---------- Document excerpt ----------
If Aztec’s rollup circuits and public VM circuits are optimised, the machine requirements for a prover should be possible to run at home e.g 16 cores + 32gb of ram.
Comparisons to other proposals
Cooperative proving network for Fernet
This protocol is a cooperative proving network and very similar to Cooperative proving network for Fernet.
It’s key differences are:
 This proposal enforces that the staking set for sequencers and provers is the same.
 This proposal elects a proving committee per block based on the low output VRF’s
 This proposal does not reward uncle proved blocks, instead it enforces an inactivity slash for elected provers who do not participate over a longer period.
 This proposal does not have a burn model attatched to it (even though burn models are awesome…)
 This proposal attempts to solve DA issues by either enforcing that a block will not become canonical without signoff from M/N provers, or by incentivising the sequencer more for each unique prover that participates. Both should serve to incentivise the sequencer to widley distribute proof data.
The VRF selection and fee burn model in Cooperative Proving network can be best thought of as a good alternative to Option 1 and Option 2 in this proposal of how to distribute work to provers via a VRF. It is likely the best bits from both proposals should be combined.
---------- Extracted records ----------
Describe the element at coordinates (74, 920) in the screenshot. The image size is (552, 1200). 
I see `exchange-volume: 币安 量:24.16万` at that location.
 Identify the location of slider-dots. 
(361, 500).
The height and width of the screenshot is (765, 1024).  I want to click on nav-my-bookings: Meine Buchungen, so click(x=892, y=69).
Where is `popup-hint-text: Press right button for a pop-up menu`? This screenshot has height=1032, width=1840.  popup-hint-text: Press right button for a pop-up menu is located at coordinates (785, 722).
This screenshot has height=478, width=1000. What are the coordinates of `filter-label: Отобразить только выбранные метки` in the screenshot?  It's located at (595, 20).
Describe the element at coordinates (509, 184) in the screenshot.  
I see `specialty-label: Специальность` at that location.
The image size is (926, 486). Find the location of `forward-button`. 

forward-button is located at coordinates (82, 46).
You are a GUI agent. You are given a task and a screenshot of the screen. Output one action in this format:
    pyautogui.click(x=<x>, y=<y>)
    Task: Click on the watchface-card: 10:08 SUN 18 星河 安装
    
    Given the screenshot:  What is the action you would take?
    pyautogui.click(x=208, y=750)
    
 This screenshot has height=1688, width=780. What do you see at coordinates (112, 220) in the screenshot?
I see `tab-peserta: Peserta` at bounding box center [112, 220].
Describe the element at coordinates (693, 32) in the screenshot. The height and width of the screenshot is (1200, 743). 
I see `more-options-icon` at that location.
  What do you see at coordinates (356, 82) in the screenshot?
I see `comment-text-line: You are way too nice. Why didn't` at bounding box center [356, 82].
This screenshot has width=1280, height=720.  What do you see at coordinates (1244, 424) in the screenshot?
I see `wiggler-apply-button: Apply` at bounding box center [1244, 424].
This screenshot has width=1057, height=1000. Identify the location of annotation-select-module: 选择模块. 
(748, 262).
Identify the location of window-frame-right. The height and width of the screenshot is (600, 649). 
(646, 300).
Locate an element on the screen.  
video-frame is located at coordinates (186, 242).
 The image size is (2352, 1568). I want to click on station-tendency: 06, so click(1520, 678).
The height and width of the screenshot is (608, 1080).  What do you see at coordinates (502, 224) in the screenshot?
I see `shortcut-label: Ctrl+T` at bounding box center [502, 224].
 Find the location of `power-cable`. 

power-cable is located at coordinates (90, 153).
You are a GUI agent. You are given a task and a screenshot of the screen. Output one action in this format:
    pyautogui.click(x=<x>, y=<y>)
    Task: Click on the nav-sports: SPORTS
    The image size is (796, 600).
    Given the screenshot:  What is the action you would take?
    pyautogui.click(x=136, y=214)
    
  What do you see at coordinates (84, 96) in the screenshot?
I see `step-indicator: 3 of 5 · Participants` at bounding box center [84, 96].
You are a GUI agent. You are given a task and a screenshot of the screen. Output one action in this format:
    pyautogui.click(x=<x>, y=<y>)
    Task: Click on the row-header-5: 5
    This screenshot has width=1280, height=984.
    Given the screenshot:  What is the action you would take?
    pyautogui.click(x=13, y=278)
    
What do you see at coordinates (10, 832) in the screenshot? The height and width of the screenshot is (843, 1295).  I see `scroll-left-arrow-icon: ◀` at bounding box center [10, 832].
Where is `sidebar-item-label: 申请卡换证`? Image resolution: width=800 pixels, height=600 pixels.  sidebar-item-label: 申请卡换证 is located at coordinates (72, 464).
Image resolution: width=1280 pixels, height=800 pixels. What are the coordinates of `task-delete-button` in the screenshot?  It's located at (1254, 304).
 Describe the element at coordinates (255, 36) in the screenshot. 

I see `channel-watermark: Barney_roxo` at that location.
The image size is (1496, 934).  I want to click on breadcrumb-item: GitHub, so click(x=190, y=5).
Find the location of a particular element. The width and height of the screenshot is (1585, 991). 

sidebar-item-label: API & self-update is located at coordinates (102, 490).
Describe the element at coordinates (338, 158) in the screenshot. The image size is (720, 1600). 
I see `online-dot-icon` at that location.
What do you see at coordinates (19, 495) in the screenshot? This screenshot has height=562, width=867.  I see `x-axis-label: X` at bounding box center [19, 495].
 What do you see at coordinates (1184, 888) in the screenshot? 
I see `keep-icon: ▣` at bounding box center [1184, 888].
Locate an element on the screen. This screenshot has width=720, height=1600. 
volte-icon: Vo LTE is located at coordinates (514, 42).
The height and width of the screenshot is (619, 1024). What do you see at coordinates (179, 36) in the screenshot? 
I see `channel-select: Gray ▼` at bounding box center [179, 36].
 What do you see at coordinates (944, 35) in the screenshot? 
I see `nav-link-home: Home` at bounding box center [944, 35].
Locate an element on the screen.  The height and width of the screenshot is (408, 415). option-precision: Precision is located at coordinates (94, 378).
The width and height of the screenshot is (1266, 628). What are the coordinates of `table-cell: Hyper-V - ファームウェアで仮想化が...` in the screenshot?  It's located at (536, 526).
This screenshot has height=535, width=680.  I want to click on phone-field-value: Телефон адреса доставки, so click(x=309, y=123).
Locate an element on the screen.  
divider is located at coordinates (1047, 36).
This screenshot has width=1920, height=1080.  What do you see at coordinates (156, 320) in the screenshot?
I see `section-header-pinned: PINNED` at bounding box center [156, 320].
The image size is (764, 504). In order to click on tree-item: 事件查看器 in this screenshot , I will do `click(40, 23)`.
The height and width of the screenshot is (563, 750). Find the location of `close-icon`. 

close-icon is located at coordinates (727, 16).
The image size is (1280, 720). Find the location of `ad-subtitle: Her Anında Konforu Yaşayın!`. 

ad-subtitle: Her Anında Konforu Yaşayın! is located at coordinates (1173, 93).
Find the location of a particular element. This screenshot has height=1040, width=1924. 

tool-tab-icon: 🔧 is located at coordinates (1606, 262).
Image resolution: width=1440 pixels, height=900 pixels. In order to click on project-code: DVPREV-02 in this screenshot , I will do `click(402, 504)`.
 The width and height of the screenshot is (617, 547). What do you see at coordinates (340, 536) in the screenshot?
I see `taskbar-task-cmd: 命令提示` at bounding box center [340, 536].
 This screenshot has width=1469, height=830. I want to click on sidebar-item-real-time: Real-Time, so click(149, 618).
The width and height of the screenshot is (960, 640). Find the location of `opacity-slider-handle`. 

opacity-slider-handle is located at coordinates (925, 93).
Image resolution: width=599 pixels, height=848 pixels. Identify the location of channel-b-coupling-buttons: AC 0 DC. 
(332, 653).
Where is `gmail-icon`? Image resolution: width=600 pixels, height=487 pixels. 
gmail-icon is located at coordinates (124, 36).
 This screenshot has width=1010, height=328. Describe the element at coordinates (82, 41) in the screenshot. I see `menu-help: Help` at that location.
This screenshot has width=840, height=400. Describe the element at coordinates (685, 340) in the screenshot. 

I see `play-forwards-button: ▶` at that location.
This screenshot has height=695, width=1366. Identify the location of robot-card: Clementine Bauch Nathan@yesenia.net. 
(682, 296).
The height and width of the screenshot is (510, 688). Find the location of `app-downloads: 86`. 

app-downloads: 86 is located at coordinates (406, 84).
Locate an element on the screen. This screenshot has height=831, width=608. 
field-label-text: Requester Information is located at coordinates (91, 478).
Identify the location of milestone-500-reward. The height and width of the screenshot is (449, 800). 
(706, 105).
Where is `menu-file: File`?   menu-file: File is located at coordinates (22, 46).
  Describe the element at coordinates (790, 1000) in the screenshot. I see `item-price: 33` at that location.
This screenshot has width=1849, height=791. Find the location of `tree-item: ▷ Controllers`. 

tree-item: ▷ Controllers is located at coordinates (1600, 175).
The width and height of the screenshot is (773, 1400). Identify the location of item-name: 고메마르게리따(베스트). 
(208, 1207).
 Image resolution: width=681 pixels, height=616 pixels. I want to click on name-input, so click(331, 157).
----------
▶ [Problem 1]: Please return the part of the Aztec proving proposal from "If Aztec’s rollup" up to and including "network for Fernet.", copied word for word.
▶ [Problem 2]: Supply the next part of the Aztec proving proposal, continuing after its last sentence.

▶ [Answer space 1]:
If Aztec’s rollup circuits and public VM circuits are optimised, the machine requirements for a prover should be possible to run at home e.g 16 cores + 32gb of ram.
Comparisons to other proposals
Cooperative proving network for Fernet
This protocol is a cooperative proving network and very similar to Cooperative proving network for Fernet.

▶ [Answer space 2]:
SideCar
This proposal is at the other end of the spectrum to SideCar. It removes all responsibility for putting a block on chain from the sequencer, after they have posted a block commitment. This seperation of concerns is beneficial for two reasons:
 To limit withholding attacks from the sequencer.
 To fight against centralising forces that arise from sequencers with large proving power, or rely on a specific proving entity. In this proposal, a small sequencer has access to the same proving power as a large sequencer, in a decnetralised fashion thanks to Fernet. This promotes liveness and censorship resistance compared to a sequencer being reliant on either:
 a large proving network controlled by the sequencer
 a proving market that could change / de platform Aztec
 a small set of large proving entities like L1 builders
 Seeks to better incentivse stakers, who in the current Fernet design will only produce a block every 7002800 days.
Side car does have some advantages:
 Sidecar may use compute more efficiently, but at the cost of liveness
 Sidecar is easier to build
 Sidecar will be better if the publicVM proof dominates and needs very large machines, i.e 128gb ram, and 64cores, however IMO this would be a failure and not promote decentralisation as Aztec proofs must run in a data centre.
Outstanding questions
Public VM benchmarks
This design, like other designs, has a big unknown on the benchmarks of the public VM. Given public VM proofs will dominate proof construction, machines will need to be sized to match this.
Assumptions
Throughput: 10 tx/s
Blocktime: 600 seconds
VM proofs per tx: 2
VM proof time: 10s
Machines required: ~400
Numbers taken from this model.
Optional Add On : BLS Validation Training Wheel
The proving committee concept can further be extended to define a BLS Validation Training Wheel. This would further reuse the same staking set, while the training wheel is active. The proving committee must also provide a signature over the blocks state transition.